Fly-half sensation Romain Ntamack fired France to their first victory of this year’s Six Nations with a 27-10 defeat of Scotland on Saturday to leave the injury-hit visitors without a victory in the French capital in 20 years.
Ntamack, who has started at number 10 in just three games for his Top 14 club Toulouse, was preferred by coach Jacques Brunel in the key playmaking role to Camille Lopez and proved his worth throughout the match, be it in defence or sparking his team in attack.
The French had lost 10 of their last 13 games going into the Scotland encounter, having fallen to Wales in their opening championship match before being hammered 44-8 by England, their heaviest loss to the ‘Rosbifs’ since 1911.
Captain Guilhem Guirado had promised a revolt and so it came, of sorts, France enjoying dominance over a poor Scottish side that struggled in the set-piece, desperately missed the creative spark of the injured backline trio of Finn Russell, Stuart Hogg and Huw Jones, and were shown up defensively.
Australian referee Nic Berry, who played for Racing 92 among others in a career shortened by concussion, made an immediate enemy of the Stade de France public when he disallowed an early Damian Penaud try, Thomas Ramos and Antoine Dupont to the fore as France pressed in what was a sure sign of things to come.
Ntamack, who made a whopping 15 tackles in the first-half, was on hand to finish off the opening try.
The free-running Ramos sparked an electrifying 80-metre move, stepping three Scottish defenders and found Dupont on his inside.

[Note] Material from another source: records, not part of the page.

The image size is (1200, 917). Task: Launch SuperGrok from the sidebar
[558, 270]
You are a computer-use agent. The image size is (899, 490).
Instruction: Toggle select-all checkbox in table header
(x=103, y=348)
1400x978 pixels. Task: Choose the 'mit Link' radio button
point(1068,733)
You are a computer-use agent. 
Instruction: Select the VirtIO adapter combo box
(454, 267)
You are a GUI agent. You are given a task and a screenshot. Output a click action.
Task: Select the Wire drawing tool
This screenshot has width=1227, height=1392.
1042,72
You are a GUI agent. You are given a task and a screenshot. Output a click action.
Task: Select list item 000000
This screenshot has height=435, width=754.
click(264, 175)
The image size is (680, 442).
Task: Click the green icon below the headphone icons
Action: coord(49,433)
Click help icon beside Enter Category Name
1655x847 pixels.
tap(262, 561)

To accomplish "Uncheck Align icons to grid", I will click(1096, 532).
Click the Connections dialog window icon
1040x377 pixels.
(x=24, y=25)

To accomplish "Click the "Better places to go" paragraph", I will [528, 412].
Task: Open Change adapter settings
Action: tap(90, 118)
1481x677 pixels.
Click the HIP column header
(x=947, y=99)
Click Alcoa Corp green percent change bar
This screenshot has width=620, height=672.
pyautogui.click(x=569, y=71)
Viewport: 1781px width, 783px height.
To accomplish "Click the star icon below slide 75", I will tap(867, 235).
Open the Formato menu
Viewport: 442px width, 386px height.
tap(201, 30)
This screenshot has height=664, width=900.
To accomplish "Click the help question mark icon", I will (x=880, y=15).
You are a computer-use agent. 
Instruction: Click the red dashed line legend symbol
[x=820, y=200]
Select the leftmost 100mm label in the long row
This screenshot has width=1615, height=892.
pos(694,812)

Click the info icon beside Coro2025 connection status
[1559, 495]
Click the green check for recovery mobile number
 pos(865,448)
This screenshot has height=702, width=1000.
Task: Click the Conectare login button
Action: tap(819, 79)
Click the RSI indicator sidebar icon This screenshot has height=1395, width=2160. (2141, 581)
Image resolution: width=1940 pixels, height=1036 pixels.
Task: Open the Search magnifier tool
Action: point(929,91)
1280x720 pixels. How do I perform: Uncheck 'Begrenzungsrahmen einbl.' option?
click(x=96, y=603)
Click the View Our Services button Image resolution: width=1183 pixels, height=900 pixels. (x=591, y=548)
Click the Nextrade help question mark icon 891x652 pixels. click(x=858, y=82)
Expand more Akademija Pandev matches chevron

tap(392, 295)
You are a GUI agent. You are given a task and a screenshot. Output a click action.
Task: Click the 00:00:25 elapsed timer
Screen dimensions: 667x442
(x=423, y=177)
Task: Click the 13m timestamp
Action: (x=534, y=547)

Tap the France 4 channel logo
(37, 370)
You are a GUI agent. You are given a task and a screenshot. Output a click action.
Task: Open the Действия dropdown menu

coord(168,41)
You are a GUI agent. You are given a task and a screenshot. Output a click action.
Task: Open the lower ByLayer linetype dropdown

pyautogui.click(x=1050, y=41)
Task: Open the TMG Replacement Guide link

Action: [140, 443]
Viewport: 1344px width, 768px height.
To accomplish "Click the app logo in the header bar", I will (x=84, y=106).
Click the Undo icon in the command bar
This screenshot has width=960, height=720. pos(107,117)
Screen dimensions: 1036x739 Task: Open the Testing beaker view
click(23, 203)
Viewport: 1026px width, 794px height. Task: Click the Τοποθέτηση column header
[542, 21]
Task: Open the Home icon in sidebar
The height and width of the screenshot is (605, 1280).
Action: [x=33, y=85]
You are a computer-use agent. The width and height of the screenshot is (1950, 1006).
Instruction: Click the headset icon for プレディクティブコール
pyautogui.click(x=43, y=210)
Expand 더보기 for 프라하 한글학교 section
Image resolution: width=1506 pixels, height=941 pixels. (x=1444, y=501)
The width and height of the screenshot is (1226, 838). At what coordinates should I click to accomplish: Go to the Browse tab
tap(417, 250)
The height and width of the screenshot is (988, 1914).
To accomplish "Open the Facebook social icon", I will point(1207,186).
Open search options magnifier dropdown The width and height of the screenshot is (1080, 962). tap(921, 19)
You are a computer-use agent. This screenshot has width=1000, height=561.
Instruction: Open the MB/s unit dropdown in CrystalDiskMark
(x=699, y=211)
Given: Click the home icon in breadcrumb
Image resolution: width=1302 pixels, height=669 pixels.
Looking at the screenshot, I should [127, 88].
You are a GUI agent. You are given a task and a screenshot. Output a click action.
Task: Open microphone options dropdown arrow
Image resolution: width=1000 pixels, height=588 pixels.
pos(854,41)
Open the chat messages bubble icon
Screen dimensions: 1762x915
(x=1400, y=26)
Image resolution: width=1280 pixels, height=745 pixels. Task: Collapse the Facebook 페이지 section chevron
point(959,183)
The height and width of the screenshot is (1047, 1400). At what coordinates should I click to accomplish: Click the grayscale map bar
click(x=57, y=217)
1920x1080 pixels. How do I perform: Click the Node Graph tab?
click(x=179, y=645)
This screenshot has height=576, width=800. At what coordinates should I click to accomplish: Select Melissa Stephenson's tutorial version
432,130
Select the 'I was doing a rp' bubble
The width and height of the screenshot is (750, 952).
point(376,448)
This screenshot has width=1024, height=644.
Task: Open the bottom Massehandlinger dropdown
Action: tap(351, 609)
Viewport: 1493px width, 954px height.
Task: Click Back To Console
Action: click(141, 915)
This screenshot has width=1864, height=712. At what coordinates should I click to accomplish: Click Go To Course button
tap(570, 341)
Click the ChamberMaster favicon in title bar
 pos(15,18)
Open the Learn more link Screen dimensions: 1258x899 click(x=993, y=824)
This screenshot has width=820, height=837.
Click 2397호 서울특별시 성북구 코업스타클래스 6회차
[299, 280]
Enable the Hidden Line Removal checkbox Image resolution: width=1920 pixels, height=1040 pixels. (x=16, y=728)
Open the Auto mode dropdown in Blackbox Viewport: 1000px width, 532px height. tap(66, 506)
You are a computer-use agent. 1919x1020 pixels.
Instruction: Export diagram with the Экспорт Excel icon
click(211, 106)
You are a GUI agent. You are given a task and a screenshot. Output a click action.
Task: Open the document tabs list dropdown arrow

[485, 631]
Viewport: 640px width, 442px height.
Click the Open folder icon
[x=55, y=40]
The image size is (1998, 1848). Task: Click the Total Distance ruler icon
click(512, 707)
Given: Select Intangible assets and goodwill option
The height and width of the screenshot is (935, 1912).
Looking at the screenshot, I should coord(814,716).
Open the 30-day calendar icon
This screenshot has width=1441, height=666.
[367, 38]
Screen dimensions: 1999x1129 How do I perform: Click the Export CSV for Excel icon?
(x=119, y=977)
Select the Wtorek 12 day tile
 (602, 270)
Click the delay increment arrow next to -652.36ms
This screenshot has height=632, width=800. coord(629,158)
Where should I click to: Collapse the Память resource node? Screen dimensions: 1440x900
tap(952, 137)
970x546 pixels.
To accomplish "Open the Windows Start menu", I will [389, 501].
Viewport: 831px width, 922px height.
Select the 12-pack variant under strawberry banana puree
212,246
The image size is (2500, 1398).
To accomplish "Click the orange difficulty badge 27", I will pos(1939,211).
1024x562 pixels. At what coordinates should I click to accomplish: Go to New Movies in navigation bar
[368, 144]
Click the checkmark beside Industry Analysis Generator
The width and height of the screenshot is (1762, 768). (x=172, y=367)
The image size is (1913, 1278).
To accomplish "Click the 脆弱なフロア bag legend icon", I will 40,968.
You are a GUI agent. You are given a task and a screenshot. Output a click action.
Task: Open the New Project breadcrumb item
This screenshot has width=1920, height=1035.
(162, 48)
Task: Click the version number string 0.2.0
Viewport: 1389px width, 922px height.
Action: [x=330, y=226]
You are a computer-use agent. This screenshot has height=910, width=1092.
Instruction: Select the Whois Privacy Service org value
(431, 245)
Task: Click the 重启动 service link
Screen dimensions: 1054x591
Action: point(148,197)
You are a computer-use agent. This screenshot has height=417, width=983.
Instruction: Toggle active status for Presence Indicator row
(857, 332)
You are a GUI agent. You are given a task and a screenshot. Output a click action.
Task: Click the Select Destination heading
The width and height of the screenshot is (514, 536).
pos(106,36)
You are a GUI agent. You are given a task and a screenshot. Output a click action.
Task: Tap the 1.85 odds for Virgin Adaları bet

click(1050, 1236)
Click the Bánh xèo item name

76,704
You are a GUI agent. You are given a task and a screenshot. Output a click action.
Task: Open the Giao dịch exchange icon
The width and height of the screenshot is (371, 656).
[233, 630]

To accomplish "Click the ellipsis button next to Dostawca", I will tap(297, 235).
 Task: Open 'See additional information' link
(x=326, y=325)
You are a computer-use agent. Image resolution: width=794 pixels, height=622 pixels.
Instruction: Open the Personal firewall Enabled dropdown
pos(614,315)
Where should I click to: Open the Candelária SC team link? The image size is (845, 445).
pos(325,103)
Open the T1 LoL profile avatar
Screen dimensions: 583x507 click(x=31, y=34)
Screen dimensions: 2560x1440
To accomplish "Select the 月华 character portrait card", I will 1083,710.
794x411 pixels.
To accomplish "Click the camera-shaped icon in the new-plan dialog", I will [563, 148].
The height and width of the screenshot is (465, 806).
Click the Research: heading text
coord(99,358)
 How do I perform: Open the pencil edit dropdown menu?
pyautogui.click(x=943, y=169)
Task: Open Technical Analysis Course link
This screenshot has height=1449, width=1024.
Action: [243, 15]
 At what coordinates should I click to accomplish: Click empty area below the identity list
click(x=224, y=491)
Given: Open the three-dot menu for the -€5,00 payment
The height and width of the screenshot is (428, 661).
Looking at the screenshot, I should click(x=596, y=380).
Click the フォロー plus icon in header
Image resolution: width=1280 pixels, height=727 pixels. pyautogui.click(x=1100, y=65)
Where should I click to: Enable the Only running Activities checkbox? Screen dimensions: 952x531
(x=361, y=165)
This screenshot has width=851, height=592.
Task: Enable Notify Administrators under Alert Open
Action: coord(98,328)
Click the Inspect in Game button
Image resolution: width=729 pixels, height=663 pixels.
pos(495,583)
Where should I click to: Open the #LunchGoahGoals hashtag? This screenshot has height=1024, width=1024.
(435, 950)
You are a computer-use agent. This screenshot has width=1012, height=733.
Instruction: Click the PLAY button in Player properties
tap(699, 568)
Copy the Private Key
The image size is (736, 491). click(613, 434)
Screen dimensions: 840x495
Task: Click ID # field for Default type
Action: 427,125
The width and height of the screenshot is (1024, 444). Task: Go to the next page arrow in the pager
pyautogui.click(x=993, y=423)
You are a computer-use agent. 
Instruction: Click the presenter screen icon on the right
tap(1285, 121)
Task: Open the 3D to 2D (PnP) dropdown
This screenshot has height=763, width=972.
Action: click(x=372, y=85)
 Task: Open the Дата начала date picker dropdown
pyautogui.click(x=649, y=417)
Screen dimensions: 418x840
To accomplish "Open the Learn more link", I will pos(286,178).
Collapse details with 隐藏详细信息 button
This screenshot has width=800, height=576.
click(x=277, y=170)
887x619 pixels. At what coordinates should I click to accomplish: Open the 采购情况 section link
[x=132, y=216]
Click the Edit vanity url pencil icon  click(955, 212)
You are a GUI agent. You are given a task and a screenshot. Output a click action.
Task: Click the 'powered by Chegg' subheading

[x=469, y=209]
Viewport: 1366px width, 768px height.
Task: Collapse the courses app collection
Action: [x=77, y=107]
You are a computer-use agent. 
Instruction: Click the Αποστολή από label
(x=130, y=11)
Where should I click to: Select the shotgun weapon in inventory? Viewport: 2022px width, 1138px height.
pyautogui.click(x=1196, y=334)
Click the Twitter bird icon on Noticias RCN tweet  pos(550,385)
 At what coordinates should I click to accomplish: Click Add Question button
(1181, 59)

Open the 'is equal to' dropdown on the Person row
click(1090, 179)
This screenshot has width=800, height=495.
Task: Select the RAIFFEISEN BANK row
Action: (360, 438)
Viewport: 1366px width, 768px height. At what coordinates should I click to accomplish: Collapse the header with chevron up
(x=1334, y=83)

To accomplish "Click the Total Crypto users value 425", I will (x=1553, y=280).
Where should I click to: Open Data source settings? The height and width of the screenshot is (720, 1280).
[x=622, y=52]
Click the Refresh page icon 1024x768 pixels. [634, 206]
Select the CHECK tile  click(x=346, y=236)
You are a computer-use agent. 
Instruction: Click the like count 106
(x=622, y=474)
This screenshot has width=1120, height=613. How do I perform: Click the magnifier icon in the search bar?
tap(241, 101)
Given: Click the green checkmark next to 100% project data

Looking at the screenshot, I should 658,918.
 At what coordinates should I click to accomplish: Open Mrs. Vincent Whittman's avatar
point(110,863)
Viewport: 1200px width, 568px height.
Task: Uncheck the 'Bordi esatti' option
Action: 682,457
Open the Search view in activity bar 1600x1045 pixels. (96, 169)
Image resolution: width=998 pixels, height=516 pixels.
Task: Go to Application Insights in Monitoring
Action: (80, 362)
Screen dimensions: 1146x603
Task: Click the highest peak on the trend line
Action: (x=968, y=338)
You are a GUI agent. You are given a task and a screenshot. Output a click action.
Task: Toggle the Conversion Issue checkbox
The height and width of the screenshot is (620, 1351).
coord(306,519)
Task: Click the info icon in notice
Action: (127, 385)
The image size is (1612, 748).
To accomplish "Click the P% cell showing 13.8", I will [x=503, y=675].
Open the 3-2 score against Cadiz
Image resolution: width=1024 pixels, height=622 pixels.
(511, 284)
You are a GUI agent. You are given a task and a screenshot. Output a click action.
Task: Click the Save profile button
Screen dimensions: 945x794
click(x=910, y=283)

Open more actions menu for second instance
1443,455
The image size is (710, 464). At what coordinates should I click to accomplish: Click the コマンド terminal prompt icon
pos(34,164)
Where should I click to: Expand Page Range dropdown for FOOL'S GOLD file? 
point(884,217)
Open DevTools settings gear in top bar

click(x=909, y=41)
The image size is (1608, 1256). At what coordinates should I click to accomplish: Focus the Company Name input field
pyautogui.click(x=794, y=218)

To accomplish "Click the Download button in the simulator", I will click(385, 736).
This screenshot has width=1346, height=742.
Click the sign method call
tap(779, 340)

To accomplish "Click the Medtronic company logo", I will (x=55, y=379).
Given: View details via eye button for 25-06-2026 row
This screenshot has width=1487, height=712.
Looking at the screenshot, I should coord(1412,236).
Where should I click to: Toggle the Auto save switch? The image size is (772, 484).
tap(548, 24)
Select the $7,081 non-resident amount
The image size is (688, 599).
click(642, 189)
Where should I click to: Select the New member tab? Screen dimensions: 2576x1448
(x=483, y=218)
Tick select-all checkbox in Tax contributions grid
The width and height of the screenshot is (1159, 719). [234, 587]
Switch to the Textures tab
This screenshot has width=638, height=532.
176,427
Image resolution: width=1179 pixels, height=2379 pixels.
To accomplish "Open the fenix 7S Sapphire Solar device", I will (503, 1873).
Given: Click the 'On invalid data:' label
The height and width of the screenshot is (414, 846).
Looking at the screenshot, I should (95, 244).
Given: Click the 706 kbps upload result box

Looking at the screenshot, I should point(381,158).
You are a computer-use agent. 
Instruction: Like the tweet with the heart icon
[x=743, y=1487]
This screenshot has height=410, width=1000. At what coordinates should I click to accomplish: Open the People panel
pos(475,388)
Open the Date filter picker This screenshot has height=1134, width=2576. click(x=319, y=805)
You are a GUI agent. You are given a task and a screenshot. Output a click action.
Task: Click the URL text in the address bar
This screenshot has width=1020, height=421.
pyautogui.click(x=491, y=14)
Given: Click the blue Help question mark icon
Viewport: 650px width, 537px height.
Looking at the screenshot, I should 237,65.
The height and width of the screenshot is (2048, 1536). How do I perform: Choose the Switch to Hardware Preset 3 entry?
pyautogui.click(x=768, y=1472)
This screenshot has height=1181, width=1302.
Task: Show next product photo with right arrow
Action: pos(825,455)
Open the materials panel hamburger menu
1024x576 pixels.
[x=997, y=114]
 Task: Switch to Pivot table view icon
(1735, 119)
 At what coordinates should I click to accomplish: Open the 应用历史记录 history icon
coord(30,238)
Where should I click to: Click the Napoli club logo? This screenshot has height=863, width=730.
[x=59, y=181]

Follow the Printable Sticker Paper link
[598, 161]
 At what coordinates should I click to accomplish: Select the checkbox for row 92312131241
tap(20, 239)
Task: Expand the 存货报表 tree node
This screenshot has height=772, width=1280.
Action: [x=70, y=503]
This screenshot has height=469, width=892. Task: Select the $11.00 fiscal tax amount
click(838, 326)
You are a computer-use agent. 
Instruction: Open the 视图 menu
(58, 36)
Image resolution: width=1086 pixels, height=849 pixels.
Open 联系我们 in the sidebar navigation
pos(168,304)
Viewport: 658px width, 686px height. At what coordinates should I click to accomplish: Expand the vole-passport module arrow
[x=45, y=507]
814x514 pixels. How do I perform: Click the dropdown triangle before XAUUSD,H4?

Nick Grigg came in with a thunderous tackle, but the ball was quickly recycled to Ntamack, son of iconic former France back Emile, to slide over.
– Disjointed –
Ramos converted and then banged over a penalty, with Scotland looking toothless in attack and disjointed in defence. Scotland made it into the French 22m area for the first time after 20 minutes when Pete Horne jinked through.
Guirado produced arguably the tackle of the match, pummelling the Scotland fly-half to the floor, to quell the move and stir the sell-out 78,000-strong crowd into chants of ‘Allez Les Bleus’.
An ensuing infringement saw Laidlaw’s penalty come back off the post, the Clermont scrum-half finally getting Scotland on the board in the 25th minute with his second effort.
France were then a man down for 10 minutes after Huget saw yellow for blatantly playing the ball on the ground.
Scotland fluffed their lines at scrum time, but Ramos put the simple penalty wide. The visitors then suffered from more set-piece strife as they failed to take their own line-out in a promising attacking position.
France kicked off the second-half in perfect fashion, Mathieu Bastareaud’s chip and chase providing gael Fickou with a yard of space, No 8 Louis Picamoles offloading before Dupont fired out a pass to Huget, the winger stepping Scotland full-back Blair Kinghorn for a great try.
Ramos missed the extras, but France remained in total charge as both teams emptied the substitute benches.
Tellingly, as the game opened up, it was Ntamack who made two try-scoring tackles, taking down Kinghorn each time.
Alldritt powered over for two late French tries either side of one for Scotland replacement Ali Price as the game petered out to leave the Scots still looking for their first win in Paris since 1999.